- Stored items
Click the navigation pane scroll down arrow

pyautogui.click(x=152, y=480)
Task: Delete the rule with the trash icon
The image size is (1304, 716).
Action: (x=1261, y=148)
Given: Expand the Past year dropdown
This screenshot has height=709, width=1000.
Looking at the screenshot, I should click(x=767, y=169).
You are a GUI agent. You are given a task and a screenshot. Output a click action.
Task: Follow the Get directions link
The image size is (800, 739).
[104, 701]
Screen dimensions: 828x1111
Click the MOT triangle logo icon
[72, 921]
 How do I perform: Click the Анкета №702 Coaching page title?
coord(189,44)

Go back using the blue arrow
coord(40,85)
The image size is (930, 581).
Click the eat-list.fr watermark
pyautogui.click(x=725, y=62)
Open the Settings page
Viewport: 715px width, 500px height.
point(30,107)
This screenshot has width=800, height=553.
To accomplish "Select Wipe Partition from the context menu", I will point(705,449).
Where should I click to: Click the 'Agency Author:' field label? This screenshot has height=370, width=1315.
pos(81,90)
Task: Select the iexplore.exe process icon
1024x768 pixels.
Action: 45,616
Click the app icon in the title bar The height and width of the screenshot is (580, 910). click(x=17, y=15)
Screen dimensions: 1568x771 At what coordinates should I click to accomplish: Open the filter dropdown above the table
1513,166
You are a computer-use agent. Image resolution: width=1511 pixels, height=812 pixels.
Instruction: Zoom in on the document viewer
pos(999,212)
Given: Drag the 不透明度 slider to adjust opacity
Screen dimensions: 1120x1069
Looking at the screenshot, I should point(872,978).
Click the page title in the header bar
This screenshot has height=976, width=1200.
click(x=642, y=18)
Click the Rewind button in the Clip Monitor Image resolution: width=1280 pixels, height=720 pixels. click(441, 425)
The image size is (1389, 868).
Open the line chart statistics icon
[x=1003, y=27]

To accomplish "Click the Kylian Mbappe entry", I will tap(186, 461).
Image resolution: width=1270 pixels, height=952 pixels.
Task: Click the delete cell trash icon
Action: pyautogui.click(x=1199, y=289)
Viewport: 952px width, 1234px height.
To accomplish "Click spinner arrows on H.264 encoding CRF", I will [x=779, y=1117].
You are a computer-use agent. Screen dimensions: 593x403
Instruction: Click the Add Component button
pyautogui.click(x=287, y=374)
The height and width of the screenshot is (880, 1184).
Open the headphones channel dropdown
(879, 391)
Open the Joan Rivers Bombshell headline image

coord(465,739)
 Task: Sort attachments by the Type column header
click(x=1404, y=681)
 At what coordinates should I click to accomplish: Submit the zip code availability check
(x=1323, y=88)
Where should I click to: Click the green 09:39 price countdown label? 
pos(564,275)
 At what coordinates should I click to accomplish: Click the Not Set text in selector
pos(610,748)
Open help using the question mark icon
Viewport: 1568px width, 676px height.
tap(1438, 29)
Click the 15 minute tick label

- EXERCISE
Every record above is to be copied out exactly.

- RESPONSE TO THE TASK
Click the navigation pane scroll down arrow

pyautogui.click(x=152, y=480)
Task: Delete the rule with the trash icon
The image size is (1304, 716).
Action: (x=1261, y=148)
Given: Expand the Past year dropdown
This screenshot has height=709, width=1000.
Looking at the screenshot, I should click(x=767, y=169).
You are a GUI agent. You are given a task and a screenshot. Output a click action.
Task: Follow the Get directions link
The image size is (800, 739).
[104, 701]
Screen dimensions: 828x1111
Click the MOT triangle logo icon
[72, 921]
 How do I perform: Click the Анкета №702 Coaching page title?
coord(189,44)

Go back using the blue arrow
coord(40,85)
The image size is (930, 581).
Click the eat-list.fr watermark
pyautogui.click(x=725, y=62)
Open the Settings page
Viewport: 715px width, 500px height.
point(30,107)
This screenshot has width=800, height=553.
To accomplish "Select Wipe Partition from the context menu", I will point(705,449).
Where should I click to: Click the 'Agency Author:' field label? This screenshot has height=370, width=1315.
pos(81,90)
Task: Select the iexplore.exe process icon
1024x768 pixels.
Action: 45,616
Click the app icon in the title bar The height and width of the screenshot is (580, 910). click(x=17, y=15)
Screen dimensions: 1568x771 At what coordinates should I click to accomplish: Open the filter dropdown above the table
1513,166
You are a computer-use agent. Image resolution: width=1511 pixels, height=812 pixels.
Instruction: Zoom in on the document viewer
pos(999,212)
Given: Drag the 不透明度 slider to adjust opacity
Screen dimensions: 1120x1069
Looking at the screenshot, I should point(872,978).
Click the page title in the header bar
This screenshot has height=976, width=1200.
click(x=642, y=18)
Click the Rewind button in the Clip Monitor Image resolution: width=1280 pixels, height=720 pixels. click(441, 425)
The image size is (1389, 868).
Open the line chart statistics icon
[x=1003, y=27]

To accomplish "Click the Kylian Mbappe entry", I will tap(186, 461).
Image resolution: width=1270 pixels, height=952 pixels.
Task: Click the delete cell trash icon
Action: pyautogui.click(x=1199, y=289)
Viewport: 952px width, 1234px height.
To accomplish "Click spinner arrows on H.264 encoding CRF", I will [x=779, y=1117].
You are a computer-use agent. Screen dimensions: 593x403
Instruction: Click the Add Component button
pyautogui.click(x=287, y=374)
The height and width of the screenshot is (880, 1184).
Open the headphones channel dropdown
(879, 391)
Open the Joan Rivers Bombshell headline image

coord(465,739)
 Task: Sort attachments by the Type column header
click(x=1404, y=681)
 At what coordinates should I click to accomplish: Submit the zip code availability check
(x=1323, y=88)
Where should I click to: Click the green 09:39 price countdown label? 
pos(564,275)
 At what coordinates should I click to accomplish: Click the Not Set text in selector
pos(610,748)
Open help using the question mark icon
Viewport: 1568px width, 676px height.
tap(1438, 29)
Click the 15 minute tick label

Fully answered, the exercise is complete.